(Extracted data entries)
[Start of Attachment]
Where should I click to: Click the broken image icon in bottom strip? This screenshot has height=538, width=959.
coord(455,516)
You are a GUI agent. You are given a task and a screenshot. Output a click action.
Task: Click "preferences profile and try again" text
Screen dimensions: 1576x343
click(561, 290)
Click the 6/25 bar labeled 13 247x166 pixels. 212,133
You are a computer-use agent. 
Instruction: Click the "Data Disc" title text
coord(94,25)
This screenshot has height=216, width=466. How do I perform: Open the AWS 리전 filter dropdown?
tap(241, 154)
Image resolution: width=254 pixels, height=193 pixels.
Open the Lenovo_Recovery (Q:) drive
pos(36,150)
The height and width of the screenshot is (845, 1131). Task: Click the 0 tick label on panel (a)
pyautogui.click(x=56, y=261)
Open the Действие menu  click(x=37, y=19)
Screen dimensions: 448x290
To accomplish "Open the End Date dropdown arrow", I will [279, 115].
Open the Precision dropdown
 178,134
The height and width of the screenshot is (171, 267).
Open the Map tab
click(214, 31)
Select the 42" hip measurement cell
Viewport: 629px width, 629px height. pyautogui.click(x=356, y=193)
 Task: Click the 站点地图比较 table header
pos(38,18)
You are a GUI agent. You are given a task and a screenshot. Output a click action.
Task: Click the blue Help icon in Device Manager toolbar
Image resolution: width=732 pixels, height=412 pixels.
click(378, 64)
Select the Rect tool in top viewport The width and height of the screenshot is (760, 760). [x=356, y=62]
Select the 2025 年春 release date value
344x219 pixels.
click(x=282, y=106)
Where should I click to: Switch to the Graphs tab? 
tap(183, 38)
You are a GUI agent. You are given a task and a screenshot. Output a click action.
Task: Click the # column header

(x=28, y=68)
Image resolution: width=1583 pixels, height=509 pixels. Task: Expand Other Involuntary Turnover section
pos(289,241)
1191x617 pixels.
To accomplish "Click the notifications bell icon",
[End of Attachment]
What you have to do —
Write out exactly those lines of the records above that lie from the one with "344x219 pixels." through the last line, including both.

Answer box —
344x219 pixels.
click(x=282, y=106)
Where should I click to: Switch to the Graphs tab? 
tap(183, 38)
You are a GUI agent. You are given a task and a screenshot. Output a click action.
Task: Click the # column header

(x=28, y=68)
Image resolution: width=1583 pixels, height=509 pixels. Task: Expand Other Involuntary Turnover section
pos(289,241)
1191x617 pixels.
To accomplish "Click the notifications bell icon",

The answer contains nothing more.